We are prejudiced beings. We are wary of people who are not like us, we are scared of them even. What are they saying in languages we don’t understand? What do they mean by their rituals or their behavior? Why do they do what they do and not what we do?
We are scared of things we believe can hurt us, things that have a power that we cannot control. Erupting volcanoes. Earthquakes. Snakes. And people whom we think might get out of control, too.
People who might have power over us, gain advantage over us, diminish us in some way.
But somehow we are all still a community together, a congregation of God’s beloved, called not to dismiss one another, not to diminish one another, but to love one another. And to praise our creator.
We are a motley crew of powerful, messy, weak, fragile, beautiful, slimy, scary, shimmering creation all spoken into being by God’s command for God’s reasons alone. God’s ways are not our ways.
Boy, is that clear to me. God makes the sun to rise and the rain to fall on the just and the unjust. And some parts of God’s creation end up destroying other parts. Volcanoes erupt, animals eat each other, oil smothers wetlands.
And our ways are not so wonderful, either. Humans make war, destroy the environment, oppress and kill one another, practice cruelty. That must grieve and puzzle God. Our ways are not God’s ways.

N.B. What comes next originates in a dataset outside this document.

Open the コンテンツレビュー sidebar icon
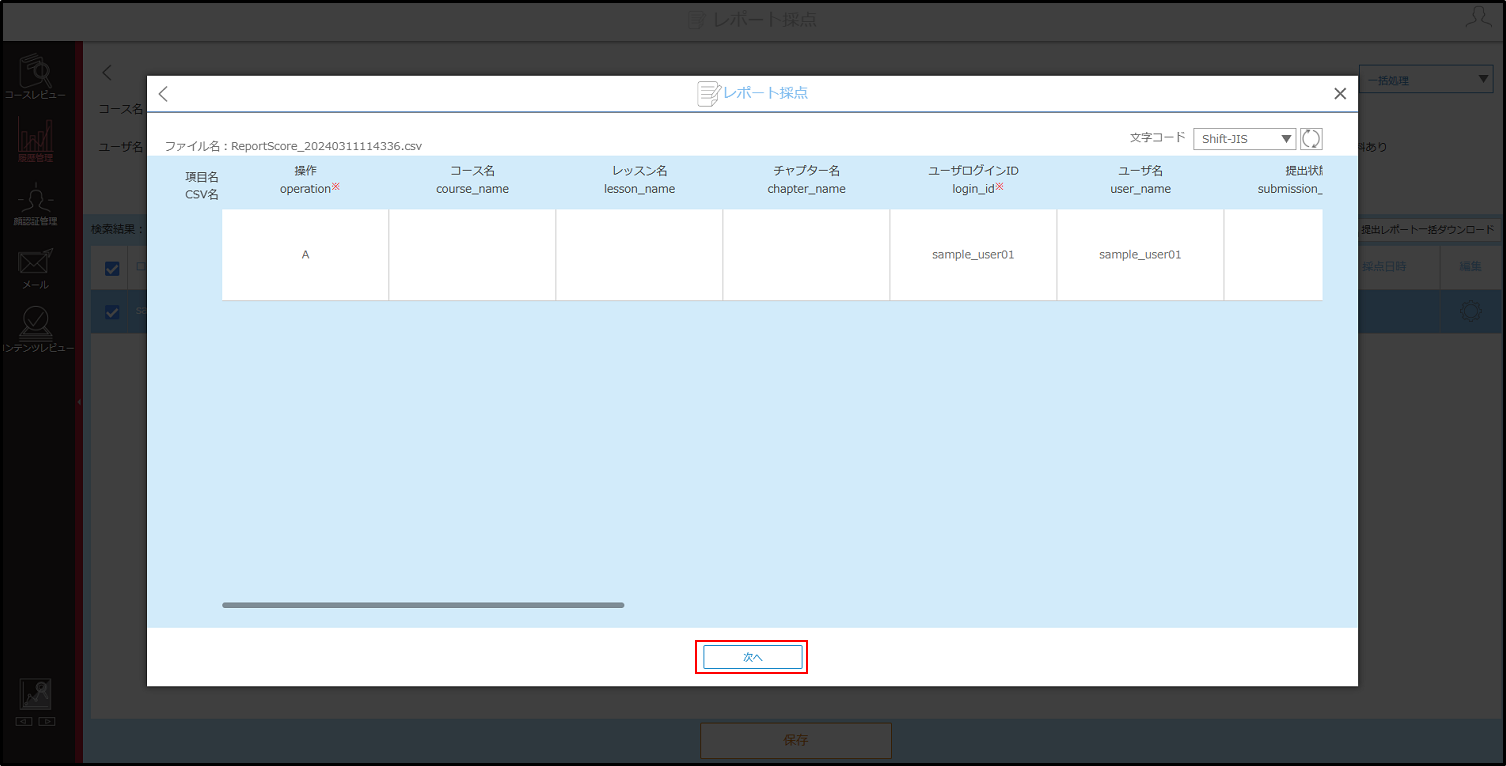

But that’s the thing about relationship. We are in relationship despite the fact that we are not alike. God and humans are not alike. We are made in God’s image but God’s ways are not our ways. Humans and animals have many differences, too. (Think of the platypus.) We are really different from rocks and trees and stars and running water
even if we are all made up of molecules. Humans come in a wide variety of colors, ethnicities, abilities, sensibilities, and temperaments, a dizzying array of preferences, proclivities, rituals, hobbies and hairstyles.
But we are all still called to care for one another, we are called into relationship. In fact, it is not similarity but difference that is at the heart of our relationship with God and with others. We like to hang out with folks like ourselves, but we are called to be in relationship first of all with God, whose ways are not our ways, and with neighbor, whose ways may not be our ways, either. Just like Jesus eating with tax collectors and touching women and lepers, ministering to outcasts of all stripes. Because at the heart of the matter, what we all truly have in common is a place in the great congregation, the lovely community called into being by God. And we are called to be in relationship with all of God’s creation - the birds and creeping things and the mountains and oceans, all that is, not only all that breathes, because all of this is created and loved by God. Our lives and the earth and the universe are all tied together, intertwined and interdependent.
And so let us praise God, with our voices, with our action, with our care for one another and all that is. Let us use our power for good, let us use our power to lift up the lowly and protect the vulnerable, both people and animals and this fragile earth, our island home.
Let us praise God not simply with our words but with our very lives.